### What is required
Exactly the lines from the one holding "This screenshot has width=1200, height=890." through the final line of the data are wanted, copied as written.

### Available data
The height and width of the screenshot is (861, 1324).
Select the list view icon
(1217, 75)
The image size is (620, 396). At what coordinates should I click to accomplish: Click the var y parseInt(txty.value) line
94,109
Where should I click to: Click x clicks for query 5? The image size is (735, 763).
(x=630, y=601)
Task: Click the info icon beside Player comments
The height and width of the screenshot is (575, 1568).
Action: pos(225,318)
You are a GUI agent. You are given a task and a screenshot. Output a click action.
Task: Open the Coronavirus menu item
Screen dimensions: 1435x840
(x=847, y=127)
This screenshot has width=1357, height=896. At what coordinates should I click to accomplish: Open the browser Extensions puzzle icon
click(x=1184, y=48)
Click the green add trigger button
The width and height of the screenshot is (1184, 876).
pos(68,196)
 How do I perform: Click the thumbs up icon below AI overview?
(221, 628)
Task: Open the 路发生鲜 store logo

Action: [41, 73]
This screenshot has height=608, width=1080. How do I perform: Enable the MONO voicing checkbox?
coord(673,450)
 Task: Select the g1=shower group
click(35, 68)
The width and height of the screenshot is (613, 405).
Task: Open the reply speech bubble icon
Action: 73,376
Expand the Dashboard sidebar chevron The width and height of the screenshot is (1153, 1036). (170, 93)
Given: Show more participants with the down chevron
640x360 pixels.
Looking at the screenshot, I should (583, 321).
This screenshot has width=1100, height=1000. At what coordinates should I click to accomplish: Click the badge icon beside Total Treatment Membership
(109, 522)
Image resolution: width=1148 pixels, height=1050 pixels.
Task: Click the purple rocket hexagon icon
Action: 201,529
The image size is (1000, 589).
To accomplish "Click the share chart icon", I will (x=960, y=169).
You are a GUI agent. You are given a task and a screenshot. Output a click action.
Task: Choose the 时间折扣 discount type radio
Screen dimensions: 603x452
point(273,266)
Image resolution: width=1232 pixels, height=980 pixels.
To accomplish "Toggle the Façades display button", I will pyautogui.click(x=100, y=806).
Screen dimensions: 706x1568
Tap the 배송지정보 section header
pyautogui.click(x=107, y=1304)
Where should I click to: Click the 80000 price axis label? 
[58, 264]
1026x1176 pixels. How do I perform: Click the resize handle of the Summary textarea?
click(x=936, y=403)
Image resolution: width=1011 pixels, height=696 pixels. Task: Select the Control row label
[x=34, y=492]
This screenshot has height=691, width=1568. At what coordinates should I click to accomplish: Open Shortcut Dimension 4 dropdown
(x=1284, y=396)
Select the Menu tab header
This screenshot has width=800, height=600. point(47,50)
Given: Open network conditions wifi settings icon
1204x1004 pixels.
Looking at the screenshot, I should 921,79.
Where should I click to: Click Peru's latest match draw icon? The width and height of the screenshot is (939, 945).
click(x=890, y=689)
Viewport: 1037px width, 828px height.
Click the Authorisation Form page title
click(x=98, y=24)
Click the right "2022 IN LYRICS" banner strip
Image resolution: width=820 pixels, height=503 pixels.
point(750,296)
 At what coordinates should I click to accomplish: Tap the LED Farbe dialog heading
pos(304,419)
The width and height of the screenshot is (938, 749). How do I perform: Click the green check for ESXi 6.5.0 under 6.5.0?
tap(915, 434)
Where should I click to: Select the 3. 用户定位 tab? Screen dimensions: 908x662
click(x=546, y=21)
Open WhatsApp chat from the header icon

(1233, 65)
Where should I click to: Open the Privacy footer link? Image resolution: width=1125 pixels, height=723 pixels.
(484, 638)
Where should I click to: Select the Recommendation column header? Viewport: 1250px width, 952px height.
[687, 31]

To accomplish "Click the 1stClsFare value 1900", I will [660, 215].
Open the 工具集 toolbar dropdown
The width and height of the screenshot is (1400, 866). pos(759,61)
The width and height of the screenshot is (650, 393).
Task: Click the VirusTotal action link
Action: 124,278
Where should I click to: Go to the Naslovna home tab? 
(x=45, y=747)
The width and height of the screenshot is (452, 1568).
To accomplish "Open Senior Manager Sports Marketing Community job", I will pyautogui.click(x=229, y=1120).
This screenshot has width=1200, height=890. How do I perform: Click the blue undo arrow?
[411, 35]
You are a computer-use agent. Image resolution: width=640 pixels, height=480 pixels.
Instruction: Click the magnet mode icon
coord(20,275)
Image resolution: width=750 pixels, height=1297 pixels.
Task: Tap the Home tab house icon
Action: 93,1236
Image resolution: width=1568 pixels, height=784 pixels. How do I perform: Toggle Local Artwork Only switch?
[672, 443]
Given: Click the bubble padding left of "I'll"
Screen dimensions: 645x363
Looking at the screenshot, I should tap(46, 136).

### Written response
This screenshot has width=1200, height=890. How do I perform: Click the blue undo arrow?
[411, 35]
You are a computer-use agent. Image resolution: width=640 pixels, height=480 pixels.
Instruction: Click the magnet mode icon
coord(20,275)
Image resolution: width=750 pixels, height=1297 pixels.
Task: Tap the Home tab house icon
Action: 93,1236
Image resolution: width=1568 pixels, height=784 pixels. How do I perform: Toggle Local Artwork Only switch?
[672, 443]
Given: Click the bubble padding left of "I'll"
Screen dimensions: 645x363
Looking at the screenshot, I should tap(46, 136).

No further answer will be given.